Evolution of genome fragility enables microbial division of labor

Abstract

Division of labor can evolve when social groups benefit from the functional specialization of its members. Recently, a novel means of coordinating the division of labor was found in the antibiotic‐producing bacterium Streptomyces coelicolor , where specialized cells are generated through large‐scale genomic re‐organization. We investigate how the evolution of a genome architecture enables such mutation‐driven division of labor, using a multiscale computational model of bacterial evolution. In this model, bacterial behavior—antibiotic production or replication—is determined by the structure and composition of their genome, which encodes antibiotics, growth‐promoting genes, and fragile genomic loci that can induce chromosomal deletions. We find that a genomic organization evolves, which partitions growth‐promoting genes and antibiotic‐coding genes into distinct parts of the genome, separated by fragile genomic loci. Mutations caused by these fragile sites mostly delete growth‐promoting genes, generating sterile, and antibiotic‐producing mutants from weakly‐producing progenitors, in agreement with experimental observations. This division of labor enhances the competition between colonies by promoting antibiotic diversity.
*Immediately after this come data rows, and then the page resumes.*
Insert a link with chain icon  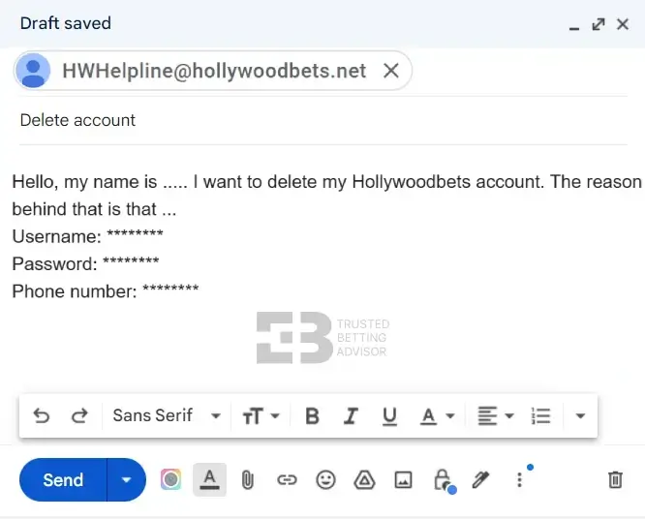coord(287,480)
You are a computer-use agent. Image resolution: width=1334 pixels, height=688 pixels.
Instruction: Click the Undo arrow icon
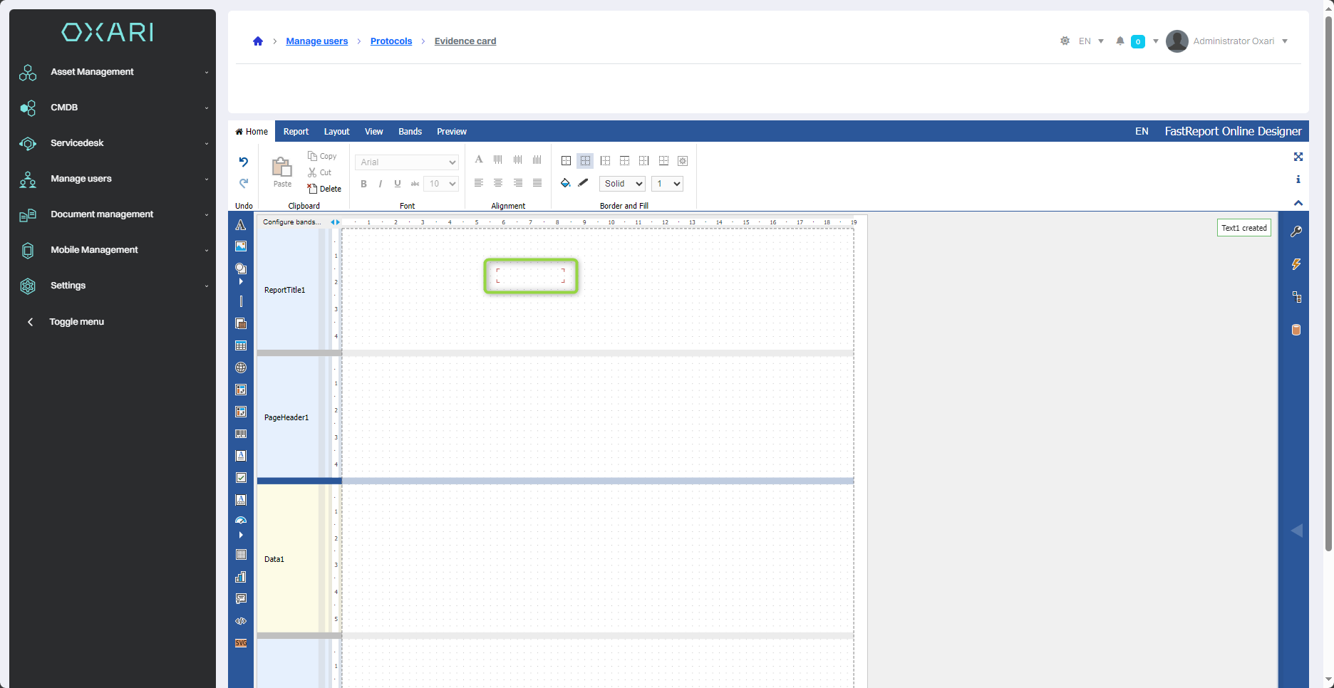pos(244,162)
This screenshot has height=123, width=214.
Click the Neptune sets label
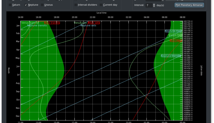coord(88,25)
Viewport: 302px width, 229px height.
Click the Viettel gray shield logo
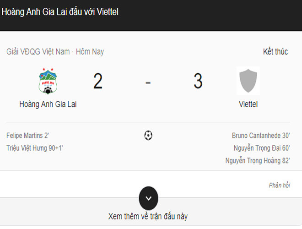(248, 81)
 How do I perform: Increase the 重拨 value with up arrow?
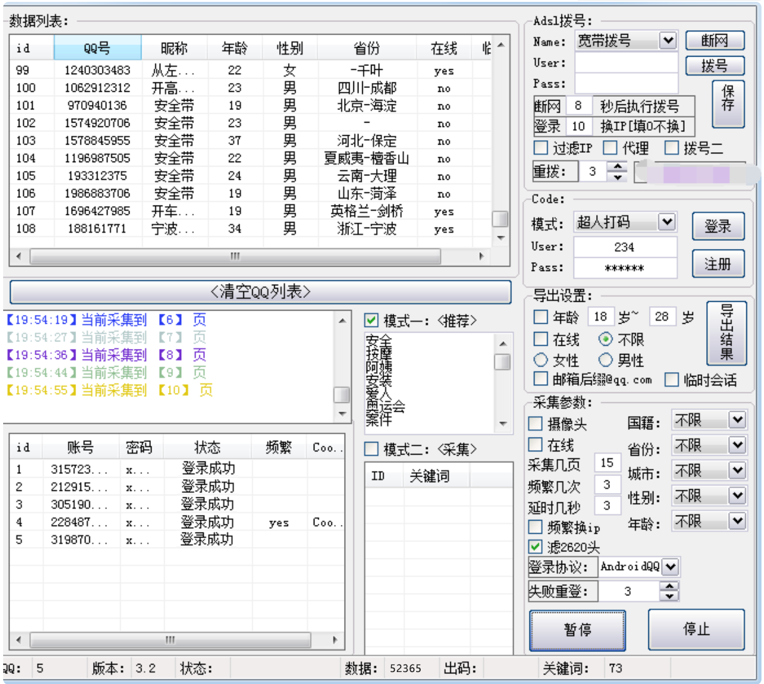tap(618, 166)
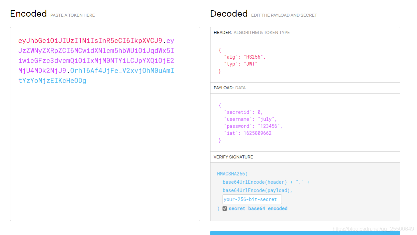This screenshot has width=417, height=235.
Task: Click the blue button at the bottom right
Action: [x=305, y=233]
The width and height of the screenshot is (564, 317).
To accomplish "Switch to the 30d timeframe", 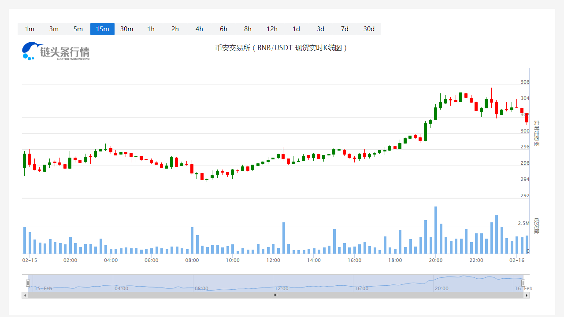I will click(369, 29).

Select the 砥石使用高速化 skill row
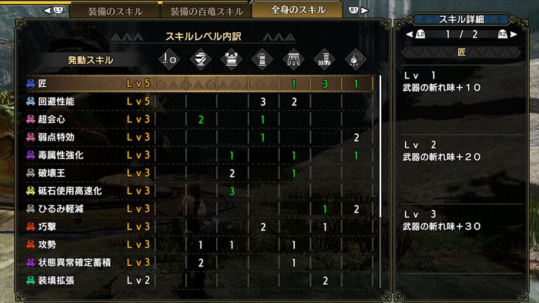click(199, 191)
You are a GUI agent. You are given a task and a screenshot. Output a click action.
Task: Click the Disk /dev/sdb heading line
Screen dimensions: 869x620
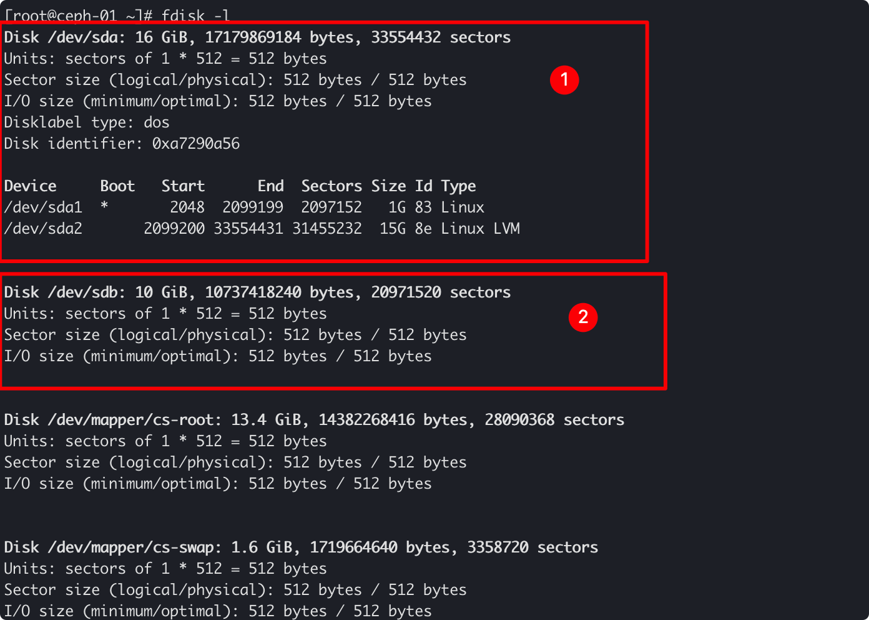257,293
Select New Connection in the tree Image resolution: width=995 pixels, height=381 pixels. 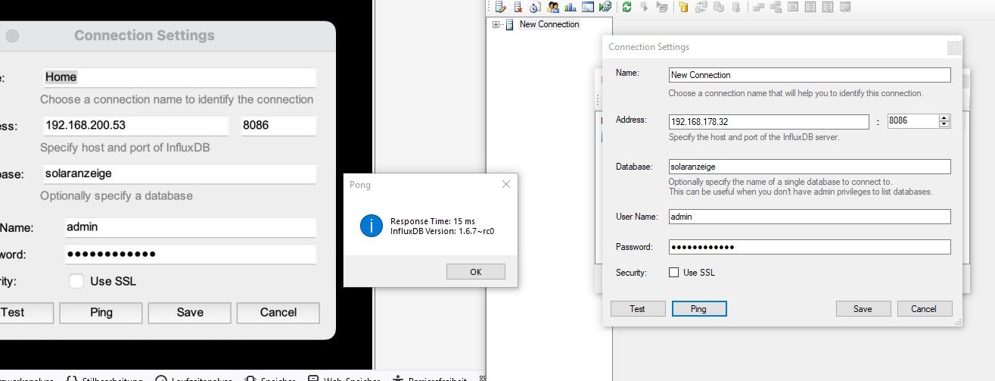549,25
These results show that genomic organization can co‐evolve with genomic instabilities to enable reproductive division of labor. image A computational model of the multicellular bacteria Streptomyces reveals that if antibiotic production trades off with replication, genome architecture can evolve to support a mutation‐driven division of labor. In silico bacterial colonies divide labor between replication and antibiotic production by evolving a genome architecture that physically segregates genes for these different functions and allows them to be dissociated due to mutations at fragile sites. Division of labor is driven by mutations and is reminiscent of the division between germ and soma in multicellular eukaryotes: One class of cells specializes in reproduction, while the other class, comprising the mutants, focuses on costly antibiotic production. In this system, which replicates dynamics observed in S. coelicolor , mutant cells effectively function as soma by enhancing colony fitness, despite being sterile.